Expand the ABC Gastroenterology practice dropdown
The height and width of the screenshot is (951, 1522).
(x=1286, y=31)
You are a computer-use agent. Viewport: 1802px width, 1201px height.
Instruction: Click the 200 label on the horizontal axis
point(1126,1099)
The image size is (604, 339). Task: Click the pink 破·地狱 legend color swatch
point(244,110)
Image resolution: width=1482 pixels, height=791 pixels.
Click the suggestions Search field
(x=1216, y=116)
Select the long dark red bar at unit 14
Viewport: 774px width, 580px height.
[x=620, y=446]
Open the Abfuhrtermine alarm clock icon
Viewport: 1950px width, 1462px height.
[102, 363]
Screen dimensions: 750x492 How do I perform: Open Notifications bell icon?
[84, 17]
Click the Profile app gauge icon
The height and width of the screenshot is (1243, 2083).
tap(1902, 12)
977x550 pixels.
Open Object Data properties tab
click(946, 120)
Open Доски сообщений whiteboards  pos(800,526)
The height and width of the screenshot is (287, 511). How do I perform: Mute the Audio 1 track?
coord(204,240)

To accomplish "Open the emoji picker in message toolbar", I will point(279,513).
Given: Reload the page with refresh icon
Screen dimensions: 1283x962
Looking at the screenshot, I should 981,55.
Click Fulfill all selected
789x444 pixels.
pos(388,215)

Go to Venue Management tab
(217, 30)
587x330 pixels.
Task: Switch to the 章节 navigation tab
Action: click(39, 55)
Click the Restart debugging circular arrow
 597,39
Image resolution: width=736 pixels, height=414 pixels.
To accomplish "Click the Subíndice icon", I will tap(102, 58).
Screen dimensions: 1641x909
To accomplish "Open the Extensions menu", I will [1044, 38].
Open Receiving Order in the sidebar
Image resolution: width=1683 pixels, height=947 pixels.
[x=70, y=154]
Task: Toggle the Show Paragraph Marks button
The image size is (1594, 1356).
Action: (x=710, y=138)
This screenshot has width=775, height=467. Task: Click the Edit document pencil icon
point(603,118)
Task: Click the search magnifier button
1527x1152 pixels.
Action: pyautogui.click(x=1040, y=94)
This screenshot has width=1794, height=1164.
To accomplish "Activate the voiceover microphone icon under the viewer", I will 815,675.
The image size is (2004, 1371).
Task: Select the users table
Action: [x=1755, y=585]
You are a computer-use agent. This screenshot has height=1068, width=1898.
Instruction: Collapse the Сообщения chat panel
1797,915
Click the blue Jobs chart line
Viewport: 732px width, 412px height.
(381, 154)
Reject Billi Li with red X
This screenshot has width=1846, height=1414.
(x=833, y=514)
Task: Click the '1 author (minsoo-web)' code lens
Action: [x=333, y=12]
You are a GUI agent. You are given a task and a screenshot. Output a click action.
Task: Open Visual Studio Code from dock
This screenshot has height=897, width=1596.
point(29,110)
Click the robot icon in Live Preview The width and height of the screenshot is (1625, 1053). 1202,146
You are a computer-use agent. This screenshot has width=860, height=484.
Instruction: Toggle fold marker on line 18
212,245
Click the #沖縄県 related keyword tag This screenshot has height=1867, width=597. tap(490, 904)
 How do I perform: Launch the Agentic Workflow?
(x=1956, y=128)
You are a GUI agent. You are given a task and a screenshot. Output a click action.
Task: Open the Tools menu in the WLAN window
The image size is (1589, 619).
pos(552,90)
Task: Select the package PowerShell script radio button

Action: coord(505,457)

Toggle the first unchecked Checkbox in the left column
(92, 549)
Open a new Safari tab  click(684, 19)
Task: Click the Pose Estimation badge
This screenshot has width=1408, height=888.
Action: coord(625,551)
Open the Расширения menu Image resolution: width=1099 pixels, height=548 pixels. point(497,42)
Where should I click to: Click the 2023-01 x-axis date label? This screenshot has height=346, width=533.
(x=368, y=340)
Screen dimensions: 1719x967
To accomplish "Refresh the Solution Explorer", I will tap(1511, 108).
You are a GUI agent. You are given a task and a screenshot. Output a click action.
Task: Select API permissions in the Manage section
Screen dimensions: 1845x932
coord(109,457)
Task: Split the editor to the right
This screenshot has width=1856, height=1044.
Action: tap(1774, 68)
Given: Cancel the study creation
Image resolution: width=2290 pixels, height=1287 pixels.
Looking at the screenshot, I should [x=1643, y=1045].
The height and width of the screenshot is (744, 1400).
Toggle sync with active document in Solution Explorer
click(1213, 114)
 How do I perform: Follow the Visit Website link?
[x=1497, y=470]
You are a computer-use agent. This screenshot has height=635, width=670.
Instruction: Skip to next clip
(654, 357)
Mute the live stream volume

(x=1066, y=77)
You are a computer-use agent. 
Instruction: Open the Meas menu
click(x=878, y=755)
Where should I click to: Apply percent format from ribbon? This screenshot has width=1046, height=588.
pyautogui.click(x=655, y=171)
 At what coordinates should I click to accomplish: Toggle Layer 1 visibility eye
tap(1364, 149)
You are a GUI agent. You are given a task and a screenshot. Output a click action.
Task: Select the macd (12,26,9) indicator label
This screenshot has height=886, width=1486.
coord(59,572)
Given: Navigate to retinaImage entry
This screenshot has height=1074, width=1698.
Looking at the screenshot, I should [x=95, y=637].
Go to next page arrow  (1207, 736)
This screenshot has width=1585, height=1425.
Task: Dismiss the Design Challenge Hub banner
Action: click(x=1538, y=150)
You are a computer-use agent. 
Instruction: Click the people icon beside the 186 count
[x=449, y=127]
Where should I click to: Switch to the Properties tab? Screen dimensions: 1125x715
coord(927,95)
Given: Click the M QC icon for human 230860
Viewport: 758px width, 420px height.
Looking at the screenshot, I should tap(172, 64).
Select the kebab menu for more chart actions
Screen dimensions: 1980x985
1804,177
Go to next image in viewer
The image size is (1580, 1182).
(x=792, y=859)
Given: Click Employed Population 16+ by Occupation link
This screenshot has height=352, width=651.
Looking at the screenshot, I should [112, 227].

Work order:
The answer should be a single number giving how many lines in the records hold the word "computer".

Response area:
6